**TASK MATERIAL:**
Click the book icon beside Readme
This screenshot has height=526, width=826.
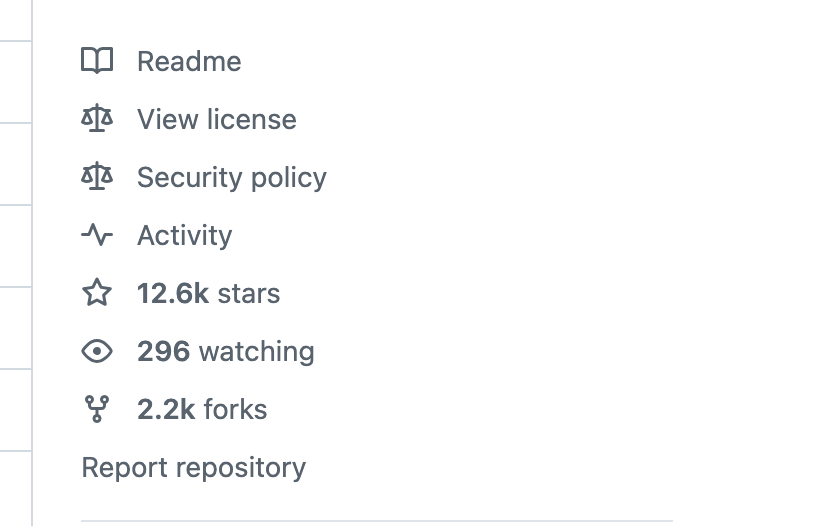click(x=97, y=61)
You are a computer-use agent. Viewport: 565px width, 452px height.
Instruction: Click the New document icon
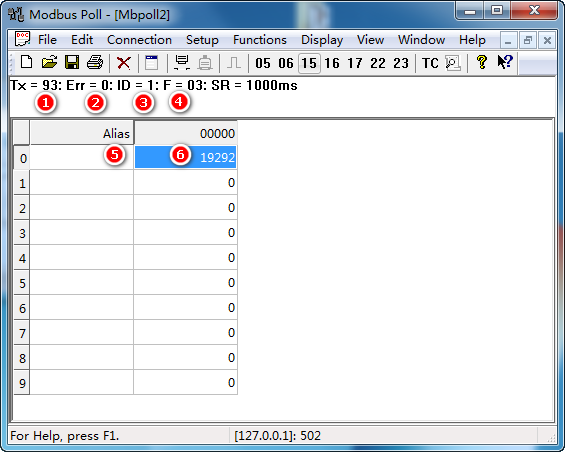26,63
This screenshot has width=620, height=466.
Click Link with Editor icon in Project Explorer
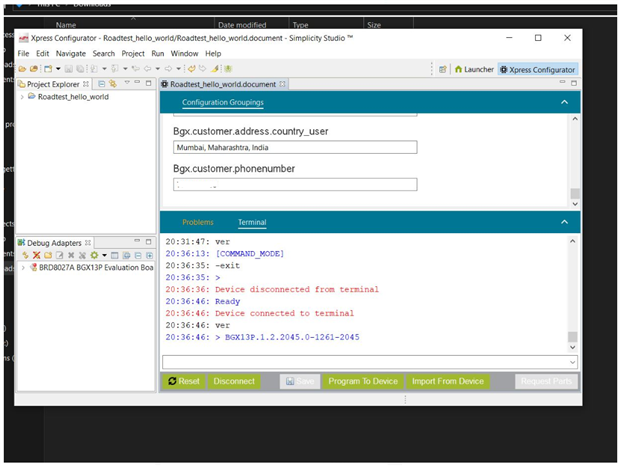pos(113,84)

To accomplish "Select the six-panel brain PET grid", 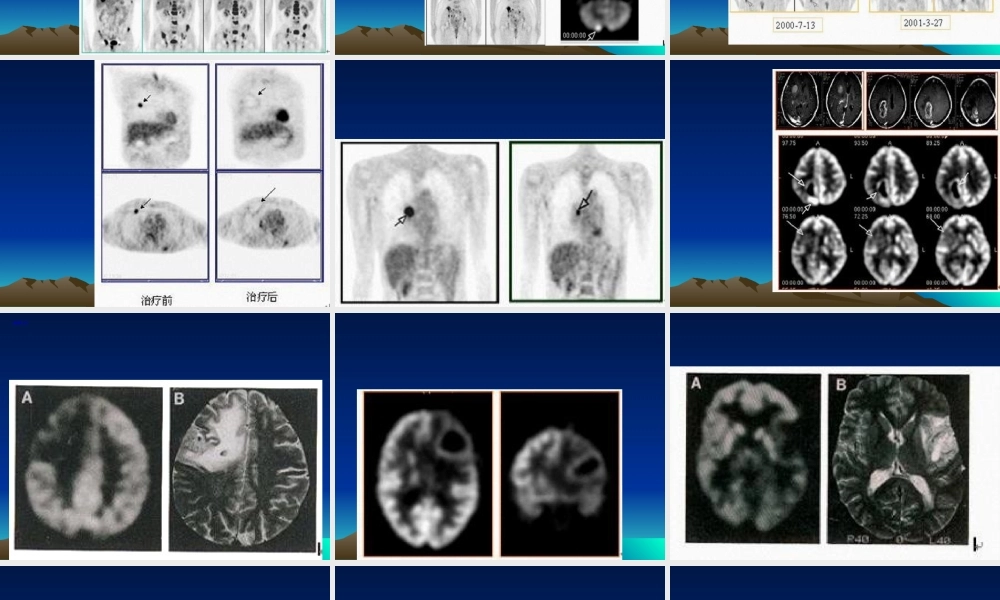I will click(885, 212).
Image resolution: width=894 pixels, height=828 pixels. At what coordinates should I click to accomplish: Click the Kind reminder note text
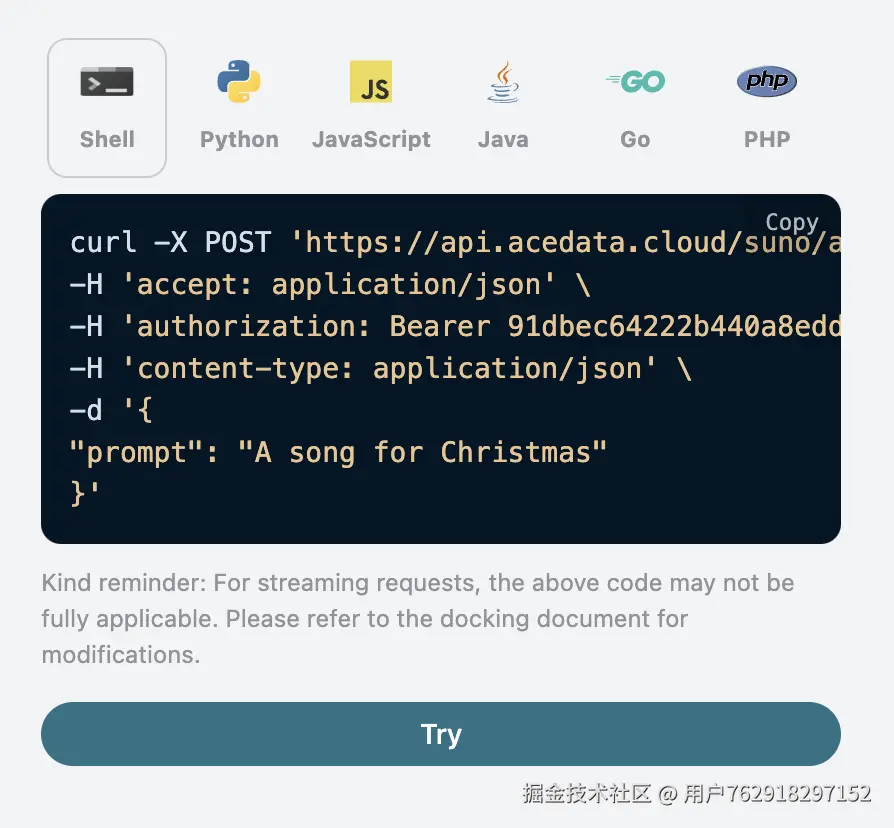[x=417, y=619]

**GOAL:**
Locate each line in the records above that contains the string "height", and copy every one of those lines in full.

**ANSWER TO THIS PROBLEM:**
This screenshot has height=526, width=826.
You are a computer-use agent. Viewport: 565px width, 452px height.
This screenshot has width=620, height=466.
Image resolution: width=894 pixels, height=828 pixels. At what coordinates should I click to accomplish: Click the Kind reminder note text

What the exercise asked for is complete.